Protesters Topple Statue of Egerton Ryerson, Founder of Residential Schools Where Indigenous Kids Were Abused

Students and faculty of Toronto's Ryerson University, many of whom are now calling it "X University," are demanding the school's name be changed. A task force has been set up to address concerns that its name is harmful to the Indigenous community.

A statue of the founder of Canada's residential school system, Egerton Ryerson, located on the campus of the Toronto, Ontario, university bearing his name, was toppled by protesters over the weekend as the country continues to grieve the 215 bodies of indigenous children discovered near the Kamloops Residential School in British Columbia last month.

Ryerson University's President Mohamed Lachemi said in a statement after the statue's toppling that it "will not be restored or replaced."

He added that the protests around the college campus over the weekend, which led to the toppling and beheading of the Ryerson statue, saw crowds of more than 1,000 people. "We are relieved that no one was injured in the process," Lachemi said, according to CBC News.

Now, hundreds of professors and faculty members are demanding that Ryerson University undergoes a name change.

"Today, there remains no cover or excuse to turn away from the truth about the namesake of our university," the faculty letter signed by 345 professors, including three associate deans reads, according to CBC News. "Every Indigenous family in this country has been touched by Indian Residential Schools and our namesake's legacy as an architect of the residential school system is the reason we must act now as faculty members at this institution."

Egerton Ryerson, who died in Toronto in 1882, is credited with having established Canada's residential school system.

Ryerson University had previously supported a possible name change, having established the Standing Strong Task Force, also known in Cree as Mash Koh Wee Kah Pooh Win, to reconsider Egerton Ryerson's legacy on campus last year.

"With the statue removed, there may be regrets that the many students, faculty, staff and community members who have worked tirelessly towards its removal were not offered the opportunity to witness the moment it came down," the task force's co-chairs Joanne Dallaire and Catherine Ellis wrote in a statement, according to CBC News.

The controversy surrounding the university's name is not new. The task force had been established in November 2020 after a decade of acknowledgement of Egerton Ryerson's problematic past. Before the protests or discovery of the mass grave near the Kamloops Residential School, the task force had already been on track to deliver its findings by fall 2021 – until which, some students and faculty members had vowed to call the school "X University."

The university had also installed a plaque next to the statue in 2018 explaining the devastating effects of the residential school system, the school said in a statement.

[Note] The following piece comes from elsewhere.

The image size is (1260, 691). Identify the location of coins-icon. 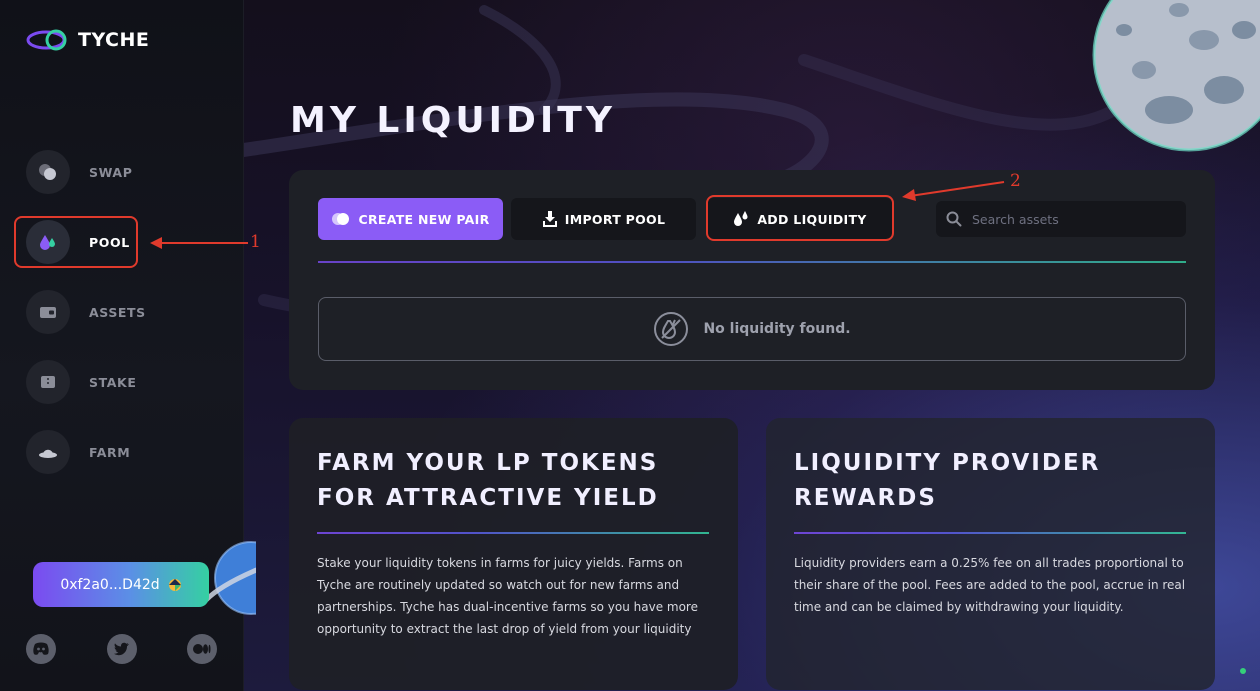
(341, 219).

Canada's federal government has also spent much of its recent history acknowledging the atrocities committed against Indigenous children as young as 3 years old who were forced to attend residential schools.

In 2008, former Prime Minister Stephen Harper issued a formal apology in the House of Commons to the Indigenous community, admitting that the policy of residential schools was "to kill the Indian in the child," based on the idea that "Aboriginal cultures and spiritual beliefs were inferior and unequal." The Government of Canada had also established a $1.9 billion compensation package to survivors, which marks the largest class action settlement in Canadian history.

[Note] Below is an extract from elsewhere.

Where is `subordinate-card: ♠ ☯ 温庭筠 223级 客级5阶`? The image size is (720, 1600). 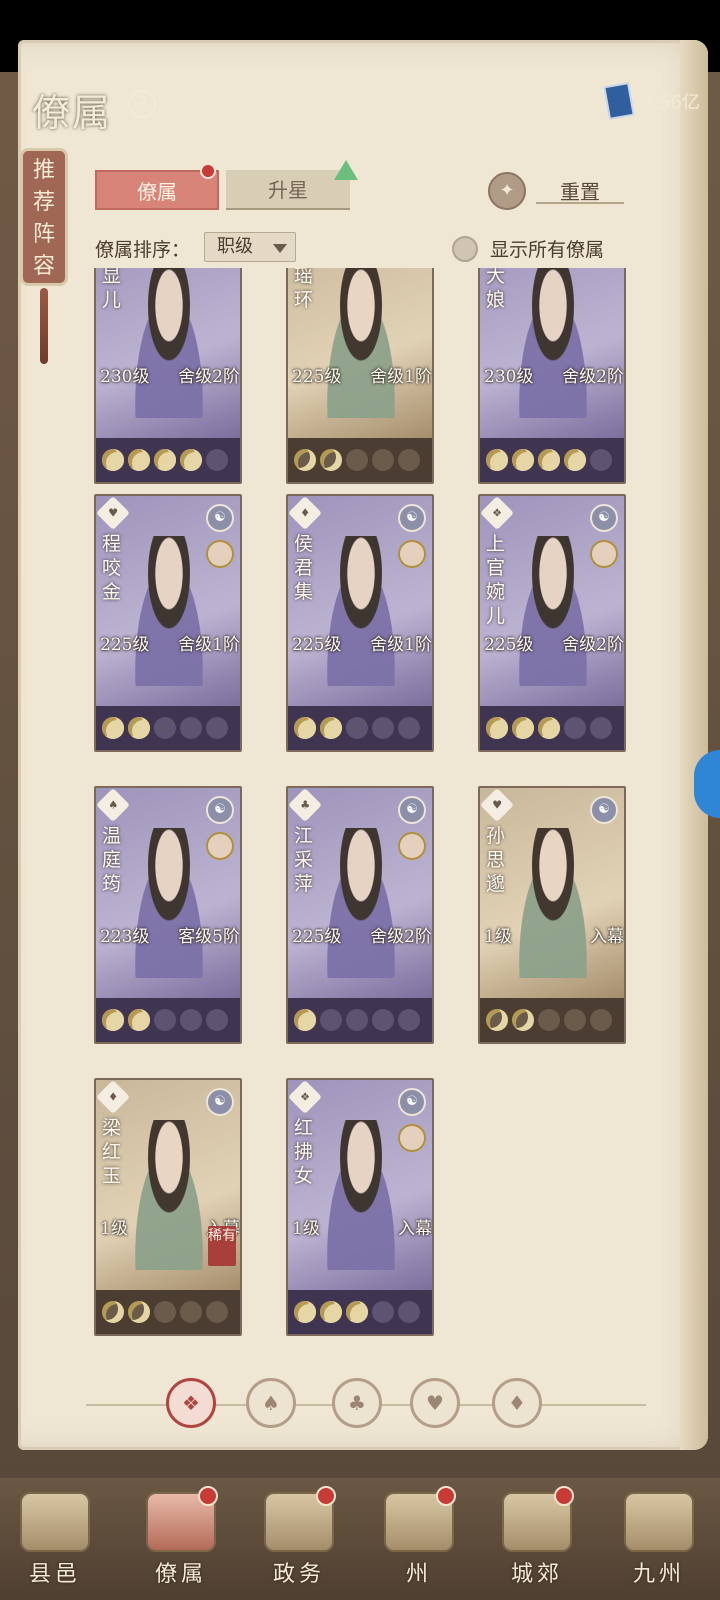 subordinate-card: ♠ ☯ 温庭筠 223级 客级5阶 is located at coordinates (168, 915).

More than 100 residential schools had been in operation in Canada between the 1870s and 1990s, and it was largely mandatory for every Indigenous child to attend.

Indigenous children were forced to cut their hair short and wear uniforms, and they were forbidden from speaking their languages or practicing their culture, according to a report by the University of British Columbia's Indigenous Foundations.

Boys and girls were often separated, meaning siblings that attended the same residential school likely never saw one another.

These rules were enforced by nude beatings, scaldings, starvation and various forms of sexual abuse, according to a report by the Union of Ontario Indians. Some of those caught speaking a language other than the official languages, English or French, were punished with needles in their tongues.

"We were never allowed to speak our languages in there," a survivor of residential school Garry Gottfriedson told CBS News. "Because of fear of punishment, so those of us that were little were absolutely terrified."

Many, including those in Canada's leadership, admit that residential schools were a form of cultural genocide and ethnic cleansing.

The Truth and Reconciliation Commission (TRC) estimated that more than 4,100 students died in these schools of disease, but the organization says the actual toll could be 6,000 or higher.

"The exact number of children who died at school may never be known, but the death rates for many schools, particularly during times of epidemic or disease, were very high," according to the TRC's Missing Children Project.

The Kamloops Indian Board, or Tk’emlúps te Secwépemc, has said in a statement after the discovery of the 215 bodies of indigenous children buried near the Kamloops Residential School that these deaths were likely not counted in the official estimates.